Plasma Cutting - a technology that grew out of plasma welding in the 1960s - emerged as a very productive way to cut sheet metal and plate in the 1980s. It had the advantages over traditional "metal against metal" cutting of producing no metal chips and giving accurate cuts, and produced a cleaner edge than oxy-fuel cutting. Early plasma cutters were large, somewhat slow and expensive and, therefore, tended to be dedicated to repeating cutting patterns in a "mass production" mode.
As with other machine tools, CNC plasma (computer numerical control) technology was applied to plasma cutting machines in the late 1980s into the 1990's, giving plasma cutting machines greater flexibility to cut diverse shapes "on demand" based on a set of instructions that were programmed into the machine's numerical control. These CNC plasma cutting machines were, however, generally limited to cutting patterns and parts in flat sheets of steel, using only two axes of motion (referred to as X Y cutting).
Industrial laser technology followed a commercialization path for industrial use similar to that of plasma, but roughly a decade later. Industrial laser cutting technology for metals has the advantages over plasma cutting of being more precise and using less energy when cutting sheet metal, however, most industrial lasers cannot cut through the greater metal thickness that plasma can. Newer lasers machines operating at higher power (6000 watts, as contrasted with early laser cutting machines' 1500 watt ratings) are approaching plasma machines in their ability to cut through thick materials, but the capital cost of such machines is much higher than that of plasma cutting machines capable of cutting thick materials like steel plate.
The majority of industrial laser cutting machines are also used to cut flat materials, using two axes of motion for the cutting head.
Starting in the late 1990s, programmable industrial robots were integrated with plasma and laser cutting to allow these metal cutting technologies to be applied to more generalized cutting of non-flat shapes. These "3D Systems" use the industrial robot to move the laser or plasma cutting head around the element to be cut, so that the cutting path may encompass the entire outer surface of the element. Many systems also grip the element to be cut in a "chuck" so that the element itself can be rotated or indexed forward or backward in concert with the movement of the cutting head. This serves to decrease overall cutting time and increase accuracy by optimizing the motion of the element with the motion of the cutting head.
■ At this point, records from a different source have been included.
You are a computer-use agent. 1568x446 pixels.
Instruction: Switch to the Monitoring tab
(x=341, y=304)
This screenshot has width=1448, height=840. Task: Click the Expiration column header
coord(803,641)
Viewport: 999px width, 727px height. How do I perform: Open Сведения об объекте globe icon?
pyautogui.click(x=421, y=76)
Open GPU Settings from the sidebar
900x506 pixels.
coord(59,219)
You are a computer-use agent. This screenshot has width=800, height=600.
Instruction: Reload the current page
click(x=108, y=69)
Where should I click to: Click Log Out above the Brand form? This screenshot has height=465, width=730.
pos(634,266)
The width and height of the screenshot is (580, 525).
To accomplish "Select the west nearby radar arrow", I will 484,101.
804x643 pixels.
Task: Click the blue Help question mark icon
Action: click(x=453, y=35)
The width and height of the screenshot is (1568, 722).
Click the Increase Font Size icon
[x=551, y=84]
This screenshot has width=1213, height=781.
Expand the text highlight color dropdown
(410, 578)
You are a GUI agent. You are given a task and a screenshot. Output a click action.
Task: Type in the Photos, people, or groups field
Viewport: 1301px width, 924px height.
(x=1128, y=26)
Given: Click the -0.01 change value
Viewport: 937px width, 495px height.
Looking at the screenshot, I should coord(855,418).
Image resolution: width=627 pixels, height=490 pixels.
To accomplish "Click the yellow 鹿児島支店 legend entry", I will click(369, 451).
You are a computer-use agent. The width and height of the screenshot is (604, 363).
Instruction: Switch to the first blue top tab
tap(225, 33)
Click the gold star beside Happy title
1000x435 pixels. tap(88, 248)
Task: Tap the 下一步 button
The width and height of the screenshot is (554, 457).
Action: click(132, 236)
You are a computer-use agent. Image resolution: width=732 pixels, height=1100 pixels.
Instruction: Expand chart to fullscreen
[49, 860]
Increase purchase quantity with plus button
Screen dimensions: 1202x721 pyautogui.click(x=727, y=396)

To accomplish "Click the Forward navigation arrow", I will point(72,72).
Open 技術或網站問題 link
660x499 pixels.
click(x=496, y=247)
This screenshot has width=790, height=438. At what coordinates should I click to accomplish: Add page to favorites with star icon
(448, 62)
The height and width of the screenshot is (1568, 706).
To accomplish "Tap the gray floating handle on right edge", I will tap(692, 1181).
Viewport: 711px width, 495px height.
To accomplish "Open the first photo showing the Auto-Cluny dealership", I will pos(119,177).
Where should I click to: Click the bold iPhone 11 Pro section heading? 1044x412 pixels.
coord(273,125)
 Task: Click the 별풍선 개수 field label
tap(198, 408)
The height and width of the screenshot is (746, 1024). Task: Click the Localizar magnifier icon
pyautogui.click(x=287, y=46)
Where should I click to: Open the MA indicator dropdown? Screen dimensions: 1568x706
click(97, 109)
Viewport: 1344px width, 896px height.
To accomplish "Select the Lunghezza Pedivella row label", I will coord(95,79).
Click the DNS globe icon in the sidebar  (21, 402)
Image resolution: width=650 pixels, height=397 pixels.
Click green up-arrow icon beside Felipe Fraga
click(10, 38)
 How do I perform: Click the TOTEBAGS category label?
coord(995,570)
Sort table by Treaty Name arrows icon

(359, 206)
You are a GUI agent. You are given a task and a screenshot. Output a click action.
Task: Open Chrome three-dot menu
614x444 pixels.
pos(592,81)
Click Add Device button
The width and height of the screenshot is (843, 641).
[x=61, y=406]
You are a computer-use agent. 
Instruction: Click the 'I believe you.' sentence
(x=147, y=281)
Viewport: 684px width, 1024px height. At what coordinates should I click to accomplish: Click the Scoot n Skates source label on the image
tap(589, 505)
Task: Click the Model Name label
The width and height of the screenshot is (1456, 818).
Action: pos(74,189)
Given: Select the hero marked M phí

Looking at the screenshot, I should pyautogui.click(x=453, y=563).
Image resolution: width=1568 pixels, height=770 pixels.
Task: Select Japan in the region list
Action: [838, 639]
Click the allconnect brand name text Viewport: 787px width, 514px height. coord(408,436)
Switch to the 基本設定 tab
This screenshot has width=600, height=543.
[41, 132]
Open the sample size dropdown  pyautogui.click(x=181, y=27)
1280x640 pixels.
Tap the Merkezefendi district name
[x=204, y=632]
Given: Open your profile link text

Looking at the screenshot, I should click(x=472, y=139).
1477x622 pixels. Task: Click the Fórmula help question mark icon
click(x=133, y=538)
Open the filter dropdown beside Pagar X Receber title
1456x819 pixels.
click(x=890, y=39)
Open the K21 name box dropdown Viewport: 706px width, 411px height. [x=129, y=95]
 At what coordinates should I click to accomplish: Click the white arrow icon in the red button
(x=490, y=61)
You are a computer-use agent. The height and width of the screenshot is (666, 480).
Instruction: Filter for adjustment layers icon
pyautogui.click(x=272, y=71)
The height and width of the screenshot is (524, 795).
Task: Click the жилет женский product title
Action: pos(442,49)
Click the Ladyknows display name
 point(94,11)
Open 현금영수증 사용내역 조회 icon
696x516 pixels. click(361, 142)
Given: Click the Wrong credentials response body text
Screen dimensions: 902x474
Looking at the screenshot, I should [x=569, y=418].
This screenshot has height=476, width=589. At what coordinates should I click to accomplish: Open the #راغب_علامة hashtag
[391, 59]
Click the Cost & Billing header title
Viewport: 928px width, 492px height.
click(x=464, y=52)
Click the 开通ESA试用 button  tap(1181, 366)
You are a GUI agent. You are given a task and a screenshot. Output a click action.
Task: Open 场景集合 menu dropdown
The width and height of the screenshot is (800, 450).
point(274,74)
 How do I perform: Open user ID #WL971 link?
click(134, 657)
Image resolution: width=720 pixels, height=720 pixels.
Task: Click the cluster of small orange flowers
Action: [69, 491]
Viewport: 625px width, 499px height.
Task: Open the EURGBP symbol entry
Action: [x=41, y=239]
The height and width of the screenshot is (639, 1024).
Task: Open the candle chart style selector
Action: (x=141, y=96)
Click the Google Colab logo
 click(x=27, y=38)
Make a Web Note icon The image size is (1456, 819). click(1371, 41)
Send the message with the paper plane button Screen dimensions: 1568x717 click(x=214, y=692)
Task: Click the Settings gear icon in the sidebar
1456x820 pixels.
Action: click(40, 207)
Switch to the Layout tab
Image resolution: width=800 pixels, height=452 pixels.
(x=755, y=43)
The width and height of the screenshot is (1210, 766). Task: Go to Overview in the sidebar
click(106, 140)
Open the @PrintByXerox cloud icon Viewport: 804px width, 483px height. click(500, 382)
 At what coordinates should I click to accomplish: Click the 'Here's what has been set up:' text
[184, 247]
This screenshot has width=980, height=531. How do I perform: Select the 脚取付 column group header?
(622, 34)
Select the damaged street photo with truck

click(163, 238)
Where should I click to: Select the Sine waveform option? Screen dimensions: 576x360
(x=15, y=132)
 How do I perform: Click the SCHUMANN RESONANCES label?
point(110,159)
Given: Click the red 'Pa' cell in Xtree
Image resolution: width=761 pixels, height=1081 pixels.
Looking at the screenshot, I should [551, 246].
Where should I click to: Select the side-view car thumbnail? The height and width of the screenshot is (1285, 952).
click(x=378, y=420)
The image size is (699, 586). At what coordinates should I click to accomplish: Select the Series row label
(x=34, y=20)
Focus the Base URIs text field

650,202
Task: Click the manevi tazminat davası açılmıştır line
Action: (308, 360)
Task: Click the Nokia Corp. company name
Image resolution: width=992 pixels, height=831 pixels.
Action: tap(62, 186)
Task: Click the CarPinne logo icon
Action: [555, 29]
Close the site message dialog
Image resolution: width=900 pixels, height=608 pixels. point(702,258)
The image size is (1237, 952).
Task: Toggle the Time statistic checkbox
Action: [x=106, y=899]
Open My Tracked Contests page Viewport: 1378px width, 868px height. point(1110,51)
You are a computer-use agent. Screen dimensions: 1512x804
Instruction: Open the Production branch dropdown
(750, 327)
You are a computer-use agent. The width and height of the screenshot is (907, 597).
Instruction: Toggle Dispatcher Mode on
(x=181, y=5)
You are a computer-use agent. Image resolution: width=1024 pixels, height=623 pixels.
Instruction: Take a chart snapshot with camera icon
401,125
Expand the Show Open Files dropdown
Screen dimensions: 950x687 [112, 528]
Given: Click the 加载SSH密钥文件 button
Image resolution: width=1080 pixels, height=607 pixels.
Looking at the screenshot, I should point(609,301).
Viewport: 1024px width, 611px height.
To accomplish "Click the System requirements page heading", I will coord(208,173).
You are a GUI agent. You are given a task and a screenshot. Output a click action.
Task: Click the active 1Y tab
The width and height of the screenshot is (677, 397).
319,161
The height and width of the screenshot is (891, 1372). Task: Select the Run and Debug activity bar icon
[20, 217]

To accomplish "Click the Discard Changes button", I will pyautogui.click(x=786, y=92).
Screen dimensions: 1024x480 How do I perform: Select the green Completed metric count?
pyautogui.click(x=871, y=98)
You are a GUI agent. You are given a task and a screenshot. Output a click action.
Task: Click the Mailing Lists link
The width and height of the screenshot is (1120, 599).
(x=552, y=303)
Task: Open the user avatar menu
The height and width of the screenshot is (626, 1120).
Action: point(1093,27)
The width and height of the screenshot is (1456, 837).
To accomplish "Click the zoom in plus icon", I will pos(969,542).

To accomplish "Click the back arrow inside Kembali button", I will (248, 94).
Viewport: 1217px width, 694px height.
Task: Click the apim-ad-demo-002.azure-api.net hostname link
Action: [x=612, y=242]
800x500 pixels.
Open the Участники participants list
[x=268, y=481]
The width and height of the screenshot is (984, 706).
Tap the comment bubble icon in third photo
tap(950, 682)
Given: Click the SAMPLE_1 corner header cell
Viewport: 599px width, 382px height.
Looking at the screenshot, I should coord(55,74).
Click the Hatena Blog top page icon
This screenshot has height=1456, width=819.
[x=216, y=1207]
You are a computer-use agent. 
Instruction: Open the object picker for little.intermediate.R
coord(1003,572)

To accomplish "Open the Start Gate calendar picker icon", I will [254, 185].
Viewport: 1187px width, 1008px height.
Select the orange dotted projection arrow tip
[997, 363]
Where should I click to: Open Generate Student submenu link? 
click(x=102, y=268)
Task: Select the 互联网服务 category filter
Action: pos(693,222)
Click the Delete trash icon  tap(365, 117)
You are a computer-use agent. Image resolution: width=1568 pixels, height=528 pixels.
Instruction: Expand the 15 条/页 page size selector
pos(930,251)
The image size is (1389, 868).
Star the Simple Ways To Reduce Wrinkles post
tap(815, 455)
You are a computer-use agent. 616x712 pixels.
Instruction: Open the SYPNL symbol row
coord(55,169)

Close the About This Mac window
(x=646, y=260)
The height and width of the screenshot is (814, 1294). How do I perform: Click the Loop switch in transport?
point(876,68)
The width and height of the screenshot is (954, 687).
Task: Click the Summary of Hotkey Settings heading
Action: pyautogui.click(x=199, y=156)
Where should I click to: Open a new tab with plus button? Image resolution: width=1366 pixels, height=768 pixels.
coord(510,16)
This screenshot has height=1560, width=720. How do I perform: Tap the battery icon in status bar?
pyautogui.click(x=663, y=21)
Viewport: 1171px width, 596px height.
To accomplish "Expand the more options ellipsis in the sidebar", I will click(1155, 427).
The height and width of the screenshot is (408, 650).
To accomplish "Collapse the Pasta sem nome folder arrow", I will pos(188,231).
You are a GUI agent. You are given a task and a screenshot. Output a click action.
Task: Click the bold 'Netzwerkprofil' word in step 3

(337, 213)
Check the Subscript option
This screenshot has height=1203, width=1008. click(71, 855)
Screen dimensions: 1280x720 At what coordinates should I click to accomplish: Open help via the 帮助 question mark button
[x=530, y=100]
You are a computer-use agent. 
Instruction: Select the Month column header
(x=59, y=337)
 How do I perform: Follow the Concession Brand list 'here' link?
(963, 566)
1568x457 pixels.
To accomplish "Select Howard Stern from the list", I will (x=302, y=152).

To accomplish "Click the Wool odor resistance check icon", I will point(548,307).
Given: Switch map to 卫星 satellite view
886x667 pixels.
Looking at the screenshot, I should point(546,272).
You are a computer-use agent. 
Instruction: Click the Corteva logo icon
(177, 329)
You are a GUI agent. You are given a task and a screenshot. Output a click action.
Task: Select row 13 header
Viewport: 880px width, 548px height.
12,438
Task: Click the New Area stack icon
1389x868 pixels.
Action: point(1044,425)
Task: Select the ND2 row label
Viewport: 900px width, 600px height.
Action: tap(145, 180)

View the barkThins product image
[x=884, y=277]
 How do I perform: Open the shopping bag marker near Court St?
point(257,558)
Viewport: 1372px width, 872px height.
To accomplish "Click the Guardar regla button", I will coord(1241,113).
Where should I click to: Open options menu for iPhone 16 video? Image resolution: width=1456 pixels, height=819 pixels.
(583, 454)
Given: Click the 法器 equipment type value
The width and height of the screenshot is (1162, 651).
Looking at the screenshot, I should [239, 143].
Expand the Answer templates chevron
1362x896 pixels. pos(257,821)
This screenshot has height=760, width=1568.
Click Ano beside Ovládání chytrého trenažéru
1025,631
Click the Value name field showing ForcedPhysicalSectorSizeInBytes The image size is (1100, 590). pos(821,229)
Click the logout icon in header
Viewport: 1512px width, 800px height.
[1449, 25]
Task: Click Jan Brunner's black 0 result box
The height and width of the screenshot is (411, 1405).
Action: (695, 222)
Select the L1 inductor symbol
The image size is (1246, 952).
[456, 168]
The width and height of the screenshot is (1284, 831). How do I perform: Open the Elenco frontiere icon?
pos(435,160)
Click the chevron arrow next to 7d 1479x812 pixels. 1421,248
Robotic 3D laser cutting systems frequently make use of this technique of moving the element to be cut, because laser systems work well with smaller thin-wall elements such as tubes. As OD and wall thickness of the pipe/tube increases, 3D laser cutting becomes less attractive due to the increased cutting time and higher capital cost of laser cutting technology.
Robotic plasma cutting is more widely used for 3D cutting of pipe, including HSS, used as structural steel elements. Vernon Tool Company was an early innovator in developing 3D plasma cutting machinery for oil/gas field and structural tube/pipe. Similar systems introduced by QuickPen, Watts Specialties and Bickle Manufacturing are capable of cutting pipe diameters up to 32 inches and making straight, angled and saddle cuts, including beveled-edge cuts needed for joining together different pipes.
The task of robotic plasma cutting of more diverse shapes, such as beams and channels, has proven to be more challenging. The large sizes and variety of shapes involved make the technique of gripping the structural steel element in a chuck impractical. This places the entire burden of cutting motion back on the robot. In order to have the cuts and features placed where they are intended on the element, the robot must be given some instruction as to the location, size and shape of the element.
Burlington Automation developed software capable of reading CAD drawings of the structural element, and combining this information with motion control and sensor feedback to arrive at a 3D plasma cutting system that in effect "sees" the structural steel element it is to cut. There are no vision systems involved, rather the robotic arm that carries the plasma torch head gently touches (probes) the element to be cut in multiple locations and combines this information along with the CAD drawing data to determine the exact contours of the element in three dimensions. With this information, the robotic plasma cutting system, which goes by the trade name PythonX is able to cut a variety of features (bolt holes, copes, notches) or marks into exact locations along the structural elements. This extends the automated 3D plasma cutting machine capability pioneered by Vernon Tool and others to the complete range of structural steel elements, thus allowing the PythonX system to replace beam drill lines, coping machines, bandsaws and plate burning centers.
If the past is prologue, it might be expected that robotic 3D laser cutting technology will soon be commonly applied to the fabrication of structural steel elements, as has already been done with plasma cutting. The steel thickness limitation of laser cutting has been overcome by the evolution of more powerful laser systems. However, as a general rule, tolerances on structural steel elements are less exacting than for other manufactured steel goods (such as auto components), therefore the extra precision that laser cutting offers is typically not required for structural steel. Areas of exception may be structural elements for ships and large, highly customized fabrications for power plants. For the time being, the lower capital cost and higher cutting speeds of robotic 3D plasma cutting make it the technology of choice for generalized fabrication of structural steel elements.